- _WORK ORDER_:
Rewrite the data below with "coordinate pair" swapped for "number pair" everywhere it occurs, leaving every other part unchanged.

- _DATA_:
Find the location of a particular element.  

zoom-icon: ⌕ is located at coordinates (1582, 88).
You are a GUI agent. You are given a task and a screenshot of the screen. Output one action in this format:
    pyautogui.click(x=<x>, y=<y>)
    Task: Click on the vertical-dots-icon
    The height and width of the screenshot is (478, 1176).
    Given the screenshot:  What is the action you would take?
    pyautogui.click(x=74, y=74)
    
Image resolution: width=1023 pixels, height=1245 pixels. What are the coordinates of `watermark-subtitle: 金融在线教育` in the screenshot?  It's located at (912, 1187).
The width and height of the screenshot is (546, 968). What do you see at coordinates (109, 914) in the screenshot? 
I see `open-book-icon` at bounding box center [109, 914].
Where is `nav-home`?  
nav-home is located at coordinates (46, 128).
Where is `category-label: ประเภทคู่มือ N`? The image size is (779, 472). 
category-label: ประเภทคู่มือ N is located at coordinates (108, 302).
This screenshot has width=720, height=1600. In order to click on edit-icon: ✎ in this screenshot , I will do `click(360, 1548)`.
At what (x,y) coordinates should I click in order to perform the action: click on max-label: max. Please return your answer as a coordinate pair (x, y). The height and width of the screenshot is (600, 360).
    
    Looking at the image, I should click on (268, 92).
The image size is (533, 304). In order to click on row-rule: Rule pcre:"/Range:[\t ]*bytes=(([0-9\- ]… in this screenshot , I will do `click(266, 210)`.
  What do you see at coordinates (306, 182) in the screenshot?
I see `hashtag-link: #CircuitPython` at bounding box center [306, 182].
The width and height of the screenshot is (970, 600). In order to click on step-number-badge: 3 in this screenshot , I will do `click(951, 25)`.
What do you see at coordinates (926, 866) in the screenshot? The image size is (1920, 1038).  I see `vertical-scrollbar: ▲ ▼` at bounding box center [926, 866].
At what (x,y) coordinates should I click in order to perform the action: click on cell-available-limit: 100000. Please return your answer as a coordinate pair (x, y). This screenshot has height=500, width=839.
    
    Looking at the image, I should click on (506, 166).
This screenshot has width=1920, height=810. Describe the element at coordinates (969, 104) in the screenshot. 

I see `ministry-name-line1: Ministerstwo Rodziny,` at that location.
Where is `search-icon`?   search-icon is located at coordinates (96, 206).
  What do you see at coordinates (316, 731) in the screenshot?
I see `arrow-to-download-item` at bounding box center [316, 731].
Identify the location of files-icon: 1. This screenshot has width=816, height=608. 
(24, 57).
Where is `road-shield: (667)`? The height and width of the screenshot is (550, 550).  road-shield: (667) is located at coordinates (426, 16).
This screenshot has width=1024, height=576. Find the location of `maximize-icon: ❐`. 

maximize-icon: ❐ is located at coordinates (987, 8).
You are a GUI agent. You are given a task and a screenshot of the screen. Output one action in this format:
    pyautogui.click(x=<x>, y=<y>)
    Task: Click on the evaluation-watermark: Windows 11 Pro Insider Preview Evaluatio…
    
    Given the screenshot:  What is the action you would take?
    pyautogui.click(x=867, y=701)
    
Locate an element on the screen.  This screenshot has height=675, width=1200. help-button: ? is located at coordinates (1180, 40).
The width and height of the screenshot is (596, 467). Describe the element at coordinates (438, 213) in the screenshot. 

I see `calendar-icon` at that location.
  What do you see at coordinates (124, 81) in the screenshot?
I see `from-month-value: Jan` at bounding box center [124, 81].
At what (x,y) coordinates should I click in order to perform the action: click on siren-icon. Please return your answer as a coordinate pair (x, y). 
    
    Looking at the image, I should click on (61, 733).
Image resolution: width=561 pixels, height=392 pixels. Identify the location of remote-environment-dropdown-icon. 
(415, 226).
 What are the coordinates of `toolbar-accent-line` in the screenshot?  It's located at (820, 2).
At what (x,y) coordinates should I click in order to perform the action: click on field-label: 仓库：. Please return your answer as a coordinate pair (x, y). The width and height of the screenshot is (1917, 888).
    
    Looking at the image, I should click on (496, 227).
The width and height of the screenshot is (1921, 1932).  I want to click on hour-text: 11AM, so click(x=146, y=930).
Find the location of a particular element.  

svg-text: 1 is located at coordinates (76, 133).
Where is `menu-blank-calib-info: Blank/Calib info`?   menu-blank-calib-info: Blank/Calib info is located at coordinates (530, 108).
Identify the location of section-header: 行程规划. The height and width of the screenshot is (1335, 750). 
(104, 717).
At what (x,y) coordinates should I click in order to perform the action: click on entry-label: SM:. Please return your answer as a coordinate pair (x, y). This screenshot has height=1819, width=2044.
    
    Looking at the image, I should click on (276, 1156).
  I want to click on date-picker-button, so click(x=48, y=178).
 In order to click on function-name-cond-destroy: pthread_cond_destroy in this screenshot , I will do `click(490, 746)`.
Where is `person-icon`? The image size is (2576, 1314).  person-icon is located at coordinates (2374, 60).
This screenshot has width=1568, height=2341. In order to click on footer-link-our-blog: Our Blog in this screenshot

- _SOLUTION TO THIS TASK_:
Find the location of a particular element.  

zoom-icon: ⌕ is located at coordinates (1582, 88).
You are a GUI agent. You are given a task and a screenshot of the screen. Output one action in this format:
    pyautogui.click(x=<x>, y=<y>)
    Task: Click on the vertical-dots-icon
    The height and width of the screenshot is (478, 1176).
    Given the screenshot:  What is the action you would take?
    pyautogui.click(x=74, y=74)
    
Image resolution: width=1023 pixels, height=1245 pixels. What are the coordinates of `watermark-subtitle: 金融在线教育` in the screenshot?  It's located at (912, 1187).
The width and height of the screenshot is (546, 968). What do you see at coordinates (109, 914) in the screenshot? 
I see `open-book-icon` at bounding box center [109, 914].
Where is `nav-home`?  
nav-home is located at coordinates (46, 128).
Where is `category-label: ประเภทคู่มือ N`? The image size is (779, 472). 
category-label: ประเภทคู่มือ N is located at coordinates (108, 302).
This screenshot has width=720, height=1600. In order to click on edit-icon: ✎ in this screenshot , I will do `click(360, 1548)`.
At what (x,y) coordinates should I click in order to perform the action: click on max-label: max. Please return your answer as a number pair (x, y). The height and width of the screenshot is (600, 360).
    
    Looking at the image, I should click on (268, 92).
The image size is (533, 304). In order to click on row-rule: Rule pcre:"/Range:[\t ]*bytes=(([0-9\- ]… in this screenshot , I will do `click(266, 210)`.
  What do you see at coordinates (306, 182) in the screenshot?
I see `hashtag-link: #CircuitPython` at bounding box center [306, 182].
The width and height of the screenshot is (970, 600). In order to click on step-number-badge: 3 in this screenshot , I will do `click(951, 25)`.
What do you see at coordinates (926, 866) in the screenshot? The image size is (1920, 1038).  I see `vertical-scrollbar: ▲ ▼` at bounding box center [926, 866].
At what (x,y) coordinates should I click in order to perform the action: click on cell-available-limit: 100000. Please return your answer as a number pair (x, y). This screenshot has height=500, width=839.
    
    Looking at the image, I should click on (506, 166).
This screenshot has width=1920, height=810. Describe the element at coordinates (969, 104) in the screenshot. 

I see `ministry-name-line1: Ministerstwo Rodziny,` at that location.
Where is `search-icon`?   search-icon is located at coordinates (96, 206).
  What do you see at coordinates (316, 731) in the screenshot?
I see `arrow-to-download-item` at bounding box center [316, 731].
Identify the location of files-icon: 1. This screenshot has width=816, height=608. 
(24, 57).
Where is `road-shield: (667)`? The height and width of the screenshot is (550, 550).  road-shield: (667) is located at coordinates (426, 16).
This screenshot has width=1024, height=576. Find the location of `maximize-icon: ❐`. 

maximize-icon: ❐ is located at coordinates (987, 8).
You are a GUI agent. You are given a task and a screenshot of the screen. Output one action in this format:
    pyautogui.click(x=<x>, y=<y>)
    Task: Click on the evaluation-watermark: Windows 11 Pro Insider Preview Evaluatio…
    
    Given the screenshot:  What is the action you would take?
    pyautogui.click(x=867, y=701)
    
Locate an element on the screen.  This screenshot has height=675, width=1200. help-button: ? is located at coordinates (1180, 40).
The width and height of the screenshot is (596, 467). Describe the element at coordinates (438, 213) in the screenshot. 

I see `calendar-icon` at that location.
  What do you see at coordinates (124, 81) in the screenshot?
I see `from-month-value: Jan` at bounding box center [124, 81].
At what (x,y) coordinates should I click in order to perform the action: click on siren-icon. Please return your answer as a number pair (x, y). 
    
    Looking at the image, I should click on (61, 733).
Image resolution: width=561 pixels, height=392 pixels. Identify the location of remote-environment-dropdown-icon. 
(415, 226).
 What are the coordinates of `toolbar-accent-line` in the screenshot?  It's located at (820, 2).
At what (x,y) coordinates should I click in order to perform the action: click on field-label: 仓库：. Please return your answer as a number pair (x, y). The width and height of the screenshot is (1917, 888).
    
    Looking at the image, I should click on (496, 227).
The width and height of the screenshot is (1921, 1932).  I want to click on hour-text: 11AM, so click(x=146, y=930).
Find the location of a particular element.  

svg-text: 1 is located at coordinates (76, 133).
Where is `menu-blank-calib-info: Blank/Calib info`?   menu-blank-calib-info: Blank/Calib info is located at coordinates (530, 108).
Identify the location of section-header: 行程规划. The height and width of the screenshot is (1335, 750). 
(104, 717).
At what (x,y) coordinates should I click in order to perform the action: click on entry-label: SM:. Please return your answer as a number pair (x, y). This screenshot has height=1819, width=2044.
    
    Looking at the image, I should click on (276, 1156).
  I want to click on date-picker-button, so click(x=48, y=178).
 In order to click on function-name-cond-destroy: pthread_cond_destroy in this screenshot , I will do `click(490, 746)`.
Where is `person-icon`? The image size is (2576, 1314).  person-icon is located at coordinates (2374, 60).
This screenshot has width=1568, height=2341. In order to click on footer-link-our-blog: Our Blog in this screenshot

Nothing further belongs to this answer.